§ COMPITO SCRITTO A: Nel brano sulla Giornata delle migrazioni, a chi è dedicata la giornata quest'anno?
§ COMPITO SCRITTO B: Prosegui il brano sulla Giornata delle migrazioni a partire dalla sua ultima frase.

§ BRANO DI TESTO:
::::
Giornata delle migrazioni. Mons. Perego: aprirsi al dramma di chi fugge
Sarà Genova l’epicentro della Giornata mondiale delle migrazioni, dal tema “Una sola
famiglia Umana”, celebrata dal presidente della Cei, cardinale Bagnasco domenica 16
gennaio e quest’anno dedicata a rifugiati e universitari stranieri. Oggi la presentazione
a Roma, presso la sede della nostra emittente, da parte del presidente della fondazione
Cei Migrantes, mons. Schettino e del direttore generale mons. Perego. Nella particolare
situazione sociale, economica, culturale e religiosa, ha detto mons. Perego, i temi
richiamati dal Papa nel suo messaggio per la giornata aprono prospettive di confronto
e crescita: la lettura dell’immigrazione dentro un progetto-pacchetto integrazione
su cui si fatica ancora ad investire; l’impegno alla riforma della legge sulla cittadinanza
che non sia di carta ma attiva e partecipativa; l’attenzione alle minoranze; il dovere
di regolare i flussi, alla luce del nuovo decreto che ancora fatica a rispondere alle
necessità. Quale quindi il messaggio della Cei? Mons. Giancarlo Perego al microfono
di Francesca Sabatinelli.
::::
§ DATI REGISTRATI:

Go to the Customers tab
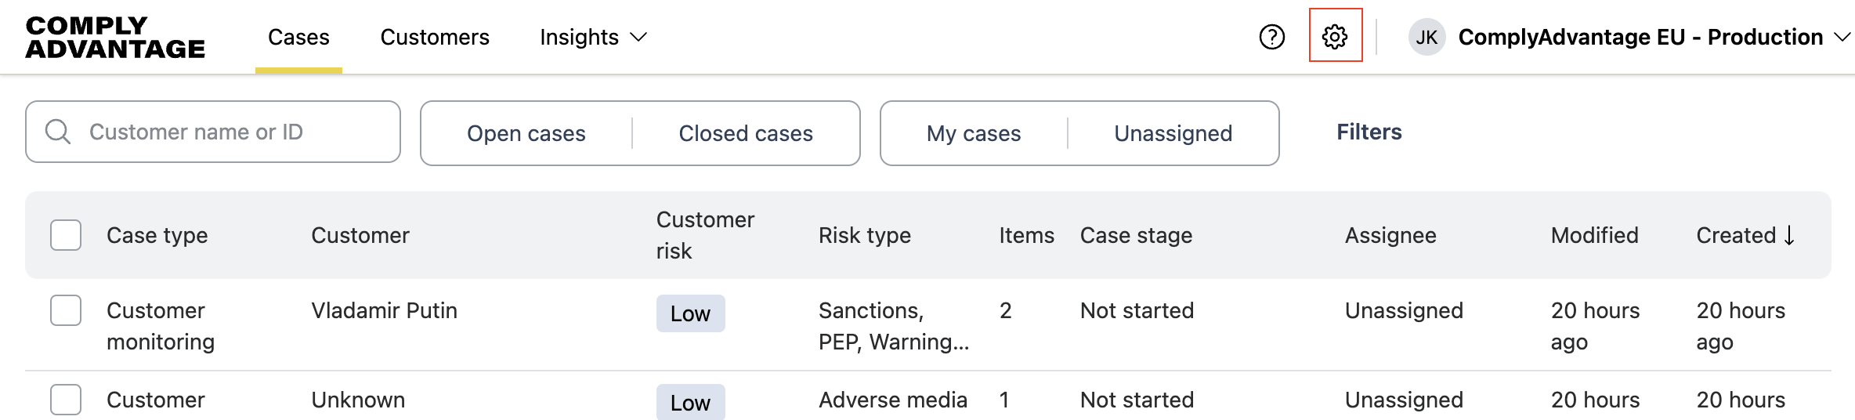Screen dimensions: 1855x420 click(x=435, y=37)
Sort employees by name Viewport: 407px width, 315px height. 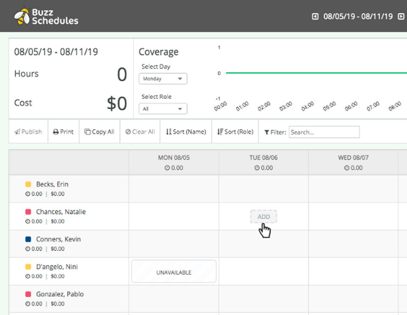click(x=186, y=132)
::::
§ RISPOSTA SCRITTA A: A rifugiati e universitari stranieri.

§ RISPOSTA SCRITTA B:
R. – Aprirsi
a questo bisogno importante che interessa 43 milioni di persone nel mondo e che interessa
alcune migliaia di persone anche in Italia; aprirsi e non avere paura di volti, di
storie importanti che sono alla ribalta in questi giorni - la storia ad esempio dei
duecento eritrei sul Sinai – di persone in fuga, perseguitate, violentate, che attendono
un Paese in cui trovare una casa, in cui trovare persone capaci di accompagnarle a
ricostruire una storia, che è stata profondamente segnata da violenze e da oppressioni.
D.
– Lei citava i 200 poveretti che sono nel Sinai in mano ai predoni: sappiamo che un
numero di questi – circa un’ottantina – sono stati vittime dei respingimenti...
R.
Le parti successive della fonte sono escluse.